Jurassic Park and its exclusive branding haunt lucid memories of that year: a small neurotic child runs up and down a living room in Jurassic Park PJs spelling out in the air the title credits of the movie accompanied by the humming of the soundtrack; he insists on green jelly for dessert on Sundays because that's what Tim eats in the film; Santa brings a plethora of dinosaur themed toys that Christmas, but anything without the film's trademarked logo on it is rejected as ‘extinct’. [1]

The promise of merchandise is a tactile relationship with a fictional world. In Scene 94 Jurassic Park approaches the edge of self-reflexivity as the camera pans across the gift shop, showing kids' pajamas, lunch boxes and toy dinosaurs all emblazoned with the theme park’s logo. But these branded objects fall short of the slick design characteristic of actual merchandise surrounding a film. The ersatz aura of these things then prefigures, exploits and undermines the possibility of entering Jurassic Park. SCENE 93 OMITTED unearths the problems that these types of material remnants pose for experiences of nostalgia and cultural memory, and exploits the discrepancies between their various appearances.

Frank Wasser (b.1988) is an artist, educator and writer from Dublin, Ireland currently based in London. Wasser completed a MFA at the National College of Art and Design Dublin in 2012.

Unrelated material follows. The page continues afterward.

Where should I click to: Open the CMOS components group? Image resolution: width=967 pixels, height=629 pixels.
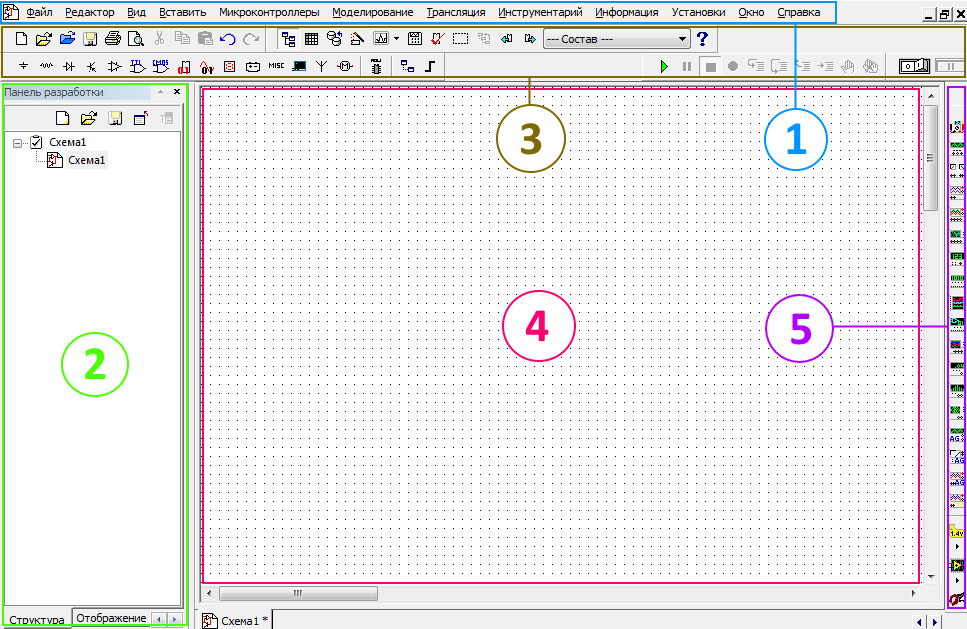click(160, 67)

Recent shows and projects include, EX, Catalyst Arts, Belfast, August 2014, Art and Interpretation (Artist led study day) Tate Modern, June 2014, UNDERLINE, Occupy Limerick, Limerick, June 2014, PIGDOGANDMONLEYFESTO, Airspace gallery, Stoke, England, June 2014, Art and Language (Artist led study day) Tate Modern, March 2014, PENUMBRA, Tactic Cork, Cork, March 2014, An egg in the sky, publication featuring Joseph Noonan-Ganley, Jason Dunne and Frank Wasser, designed by Hato Press, London, January 2014.

Curated by Joseph Noonan-Ganley and Sam Keogh.

For more information, visit www.franciswasser.com.

 

[1] In the description box of videoSTORK's YouTube clip JURASSIC PARK & pity for UNSOLD PRODUCTS, videoSTORK describes the camera panning that opens scene 94 of the screenplay: Dr. Ellie Satler (Laura Dern) and John Hammond (Richard Attenborough) debate the psychology of consumption and product seduction. In Jurassic Park, Speilberg's pathos extends to this emotional scene in lamentation of unsold products beginning with a heartbreaking pan across the shelves (93 omitted). The products won't be sold in the fictional story, but luckily for these orphaned t-shirts and sports bottles the consumer guilt worked its movie magic and a mint was made on Jurassic Park merch anyhow. http://www.youtube.com/watch?v=KQ2OxVzleaE [accessed 22/09/2014]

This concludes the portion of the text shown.